Last July, after organizers had to scramble to upgrade to a series of successively larger venues, Sanders filled the a coliseum in Madison with what was, at that point, the largest crowd for any 2016 candidate of either party.
The crowd signaled real enthusiasm, but it also raised questions about whether his support would be confined to liberal enclaves like Madison, home of the University of Wisconsin and a progressive third party that has won numerous city offices.
The rest of the state is more conservative than Madison, and current Wisconsin polling, while very limited, shows Clinton ahead. Analyst Nate Silver’s FiveThirtyEight gives Clinton an 85% chance of winning the primary.
Still, Sanders has proved since that first big crowd in Madison that he can win outside college towns. And the Wisconsin numbers obscure more qualitative measures working in Sanders’ favor in the state.

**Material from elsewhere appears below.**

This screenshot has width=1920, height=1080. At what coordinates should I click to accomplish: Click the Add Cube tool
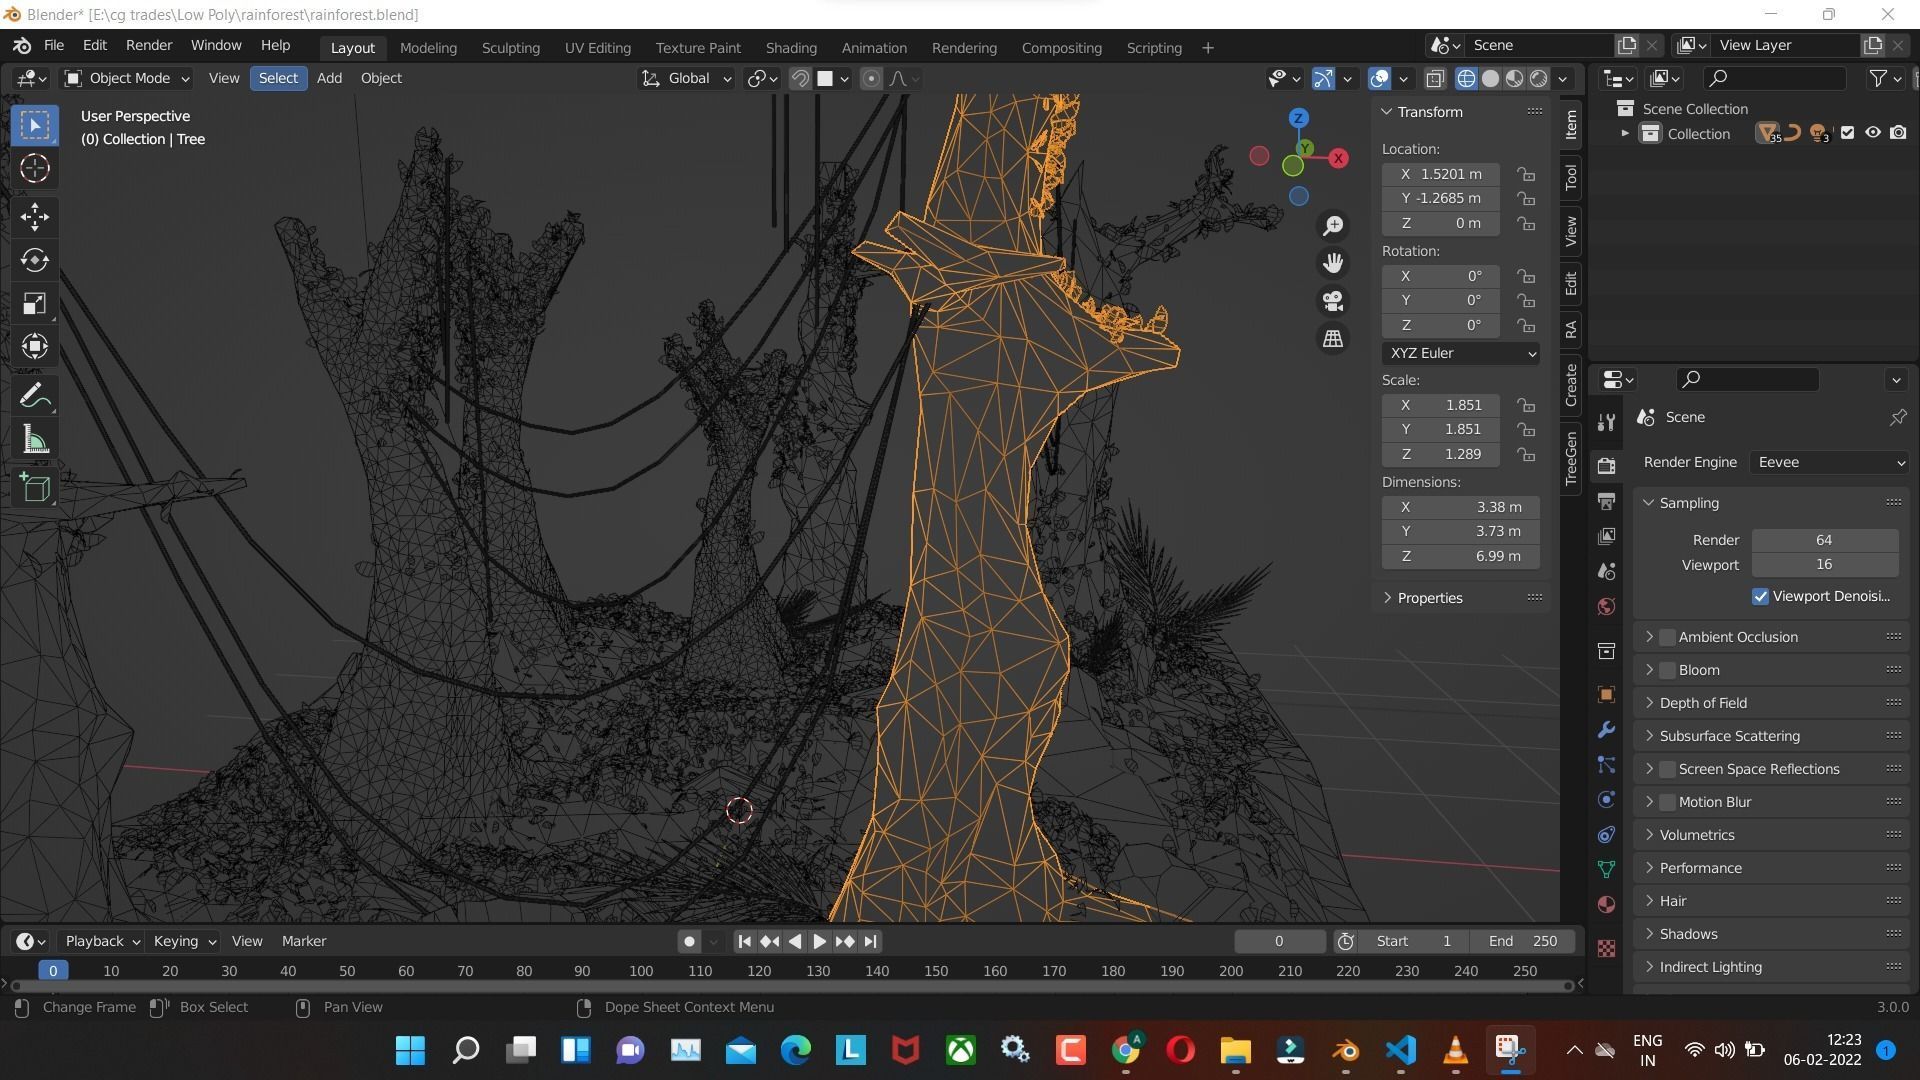(x=35, y=488)
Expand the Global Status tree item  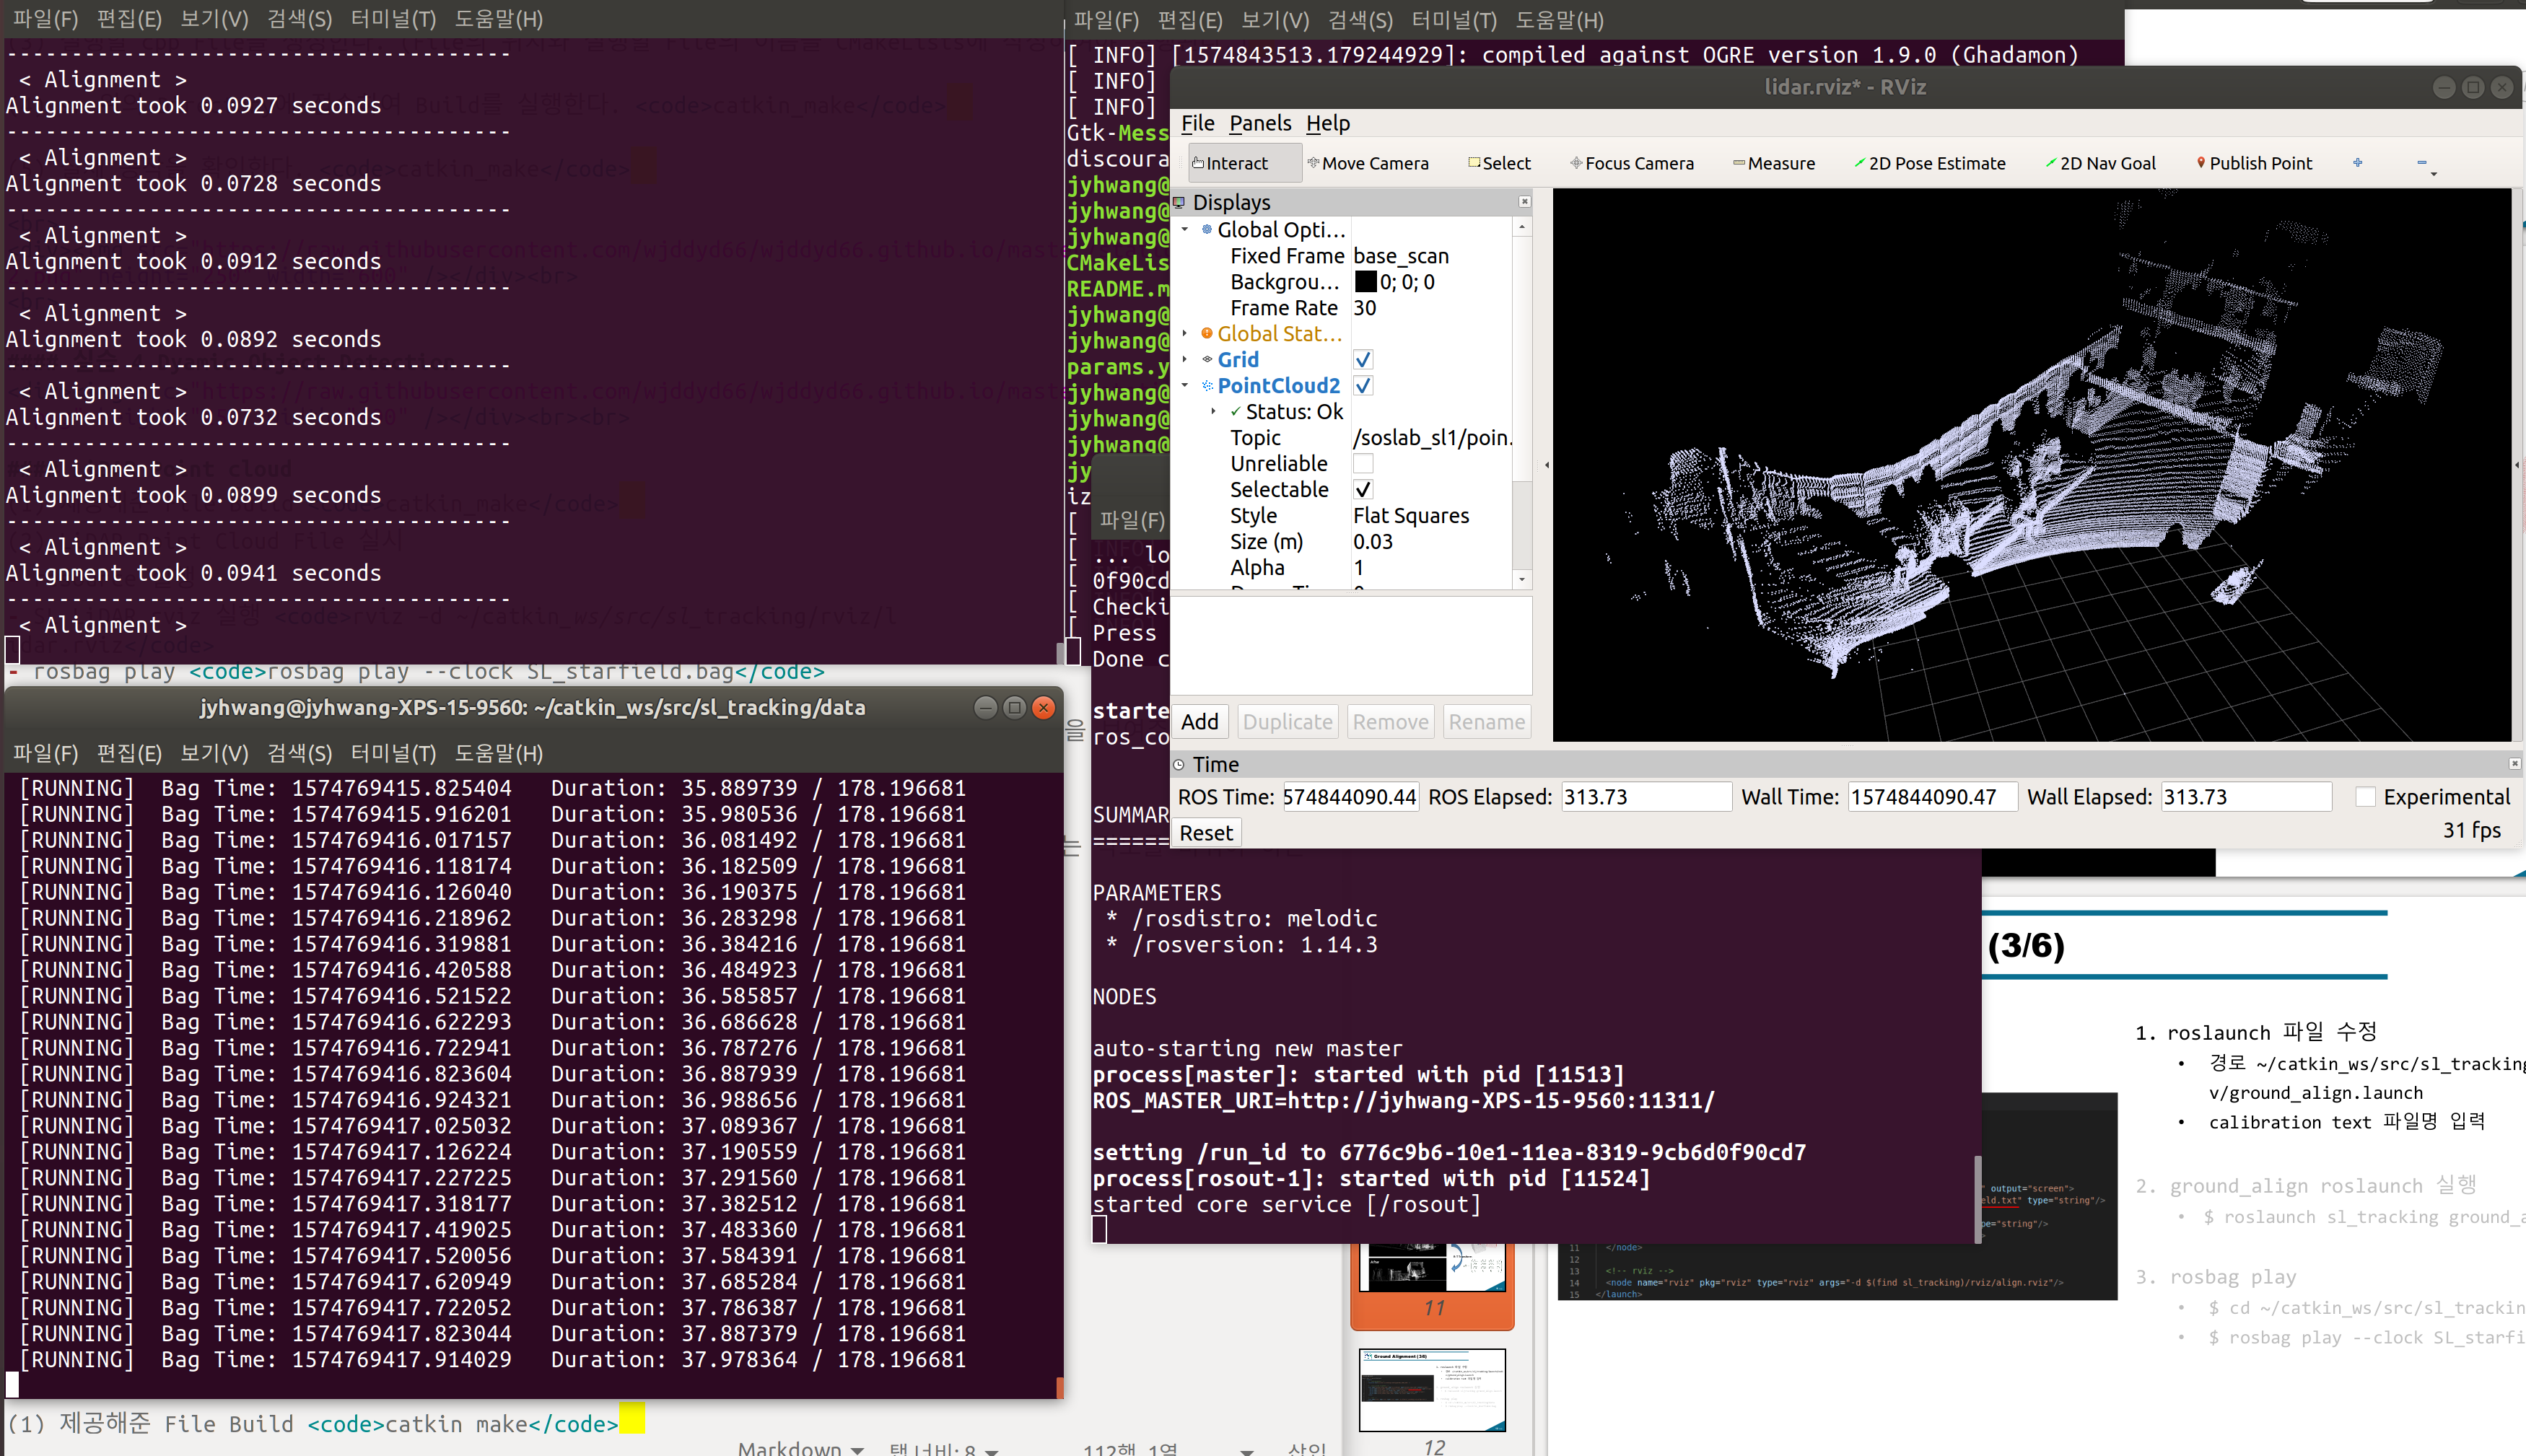coord(1185,334)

As Sanders allies are quick to point out, he overcame an even larger polling deficit in next-door Michigan earlier this month. The two states share many characteristics, though Wisconsin is about half the size of its neighbor.
It’s also less diverse than Michigan, which should work in Sanders’ favor. Wisconsin is 88% white versus 80% in Michigan – according to Census data, and much of its minority population is concentrated in one city: Milwaukee, which is 40 percent African-American.
That city, the largest in the state, also historically has been a bastion of organized labor and has elected socialist mayors in the past. Sanders served as mayor Burlington as self-proclaimed Democratic-socialist.
If Sanders wins the state, the pre-election polling will give him another chance to claim a come-from-behind “shocking victory,” as his campaign manager Jeff Weaver put it in a fundraising email Sunday.
“Most folks in the political establishment were hoping we’d go away,” Weaver wrote. “But our campaign is still here, and we are stronger than ever.”
Sanders returns to the state for series of events Tuesday and Wednesday, and will likely return later in the week.
Meanwhile, the Clinton campaign anticipated a tough spell between March 15, when Clinton swept all five states up for grabs, and New York’s primary on April 19, when 247 delegates are at stake. Saturday’s losses did little to change the fundamental game plan.
In an email from Clinton to supporters sent Monday, the frontrunner acknowledged the losses this weekend and looked ahead to contests in New York
and Pennsylvania. The email made no mention of Wisconsin.
Clinton is in Wisconsin Monday, where she is continuing to turn her attention to the general election. She devoted last week to undermining Republican frontrunner Donald Trump’s commander-in-chief credentials, and this week she’ll go after Republicans’ obstruction of President Obama’s Supreme Court nominee, according to a campaign aide.
At a speech at the University of Wisconsin-Madison Monday, Clinton will use the Supreme Court fight to underscore the stakes of the election, a theme she has hit all year, to quietly nudge Democratic primary voters to consider who would be a stronger general election candidate (most Democrats think Clinton, according to polls).
In addition to hammering Republican senators Monday, Clinton will raise concerns about whom a President Trump might appoint to the high court, according to a Clinton campaign aide, and urge voters to keep the court top of mind as they vote.
One thing is for sure: The pace of the calendar has significantly slowed, meaning each contest takes on added attention and significance. There are no contests this week and there is a two-week gap between Wisconsin and New York on April 19, which is already shaping up to be a major reckoning point in the primary, though Clinton currently has massive lead in polls there.
Sanders on Sunday challenged Clinton to a debate in New York, where she lives and placed her campaign headquarters after serving two terms in the Senate. Sanders opened a campaign office in Brooklyn Saturday. The Clinton campaign has not yet responded to that request.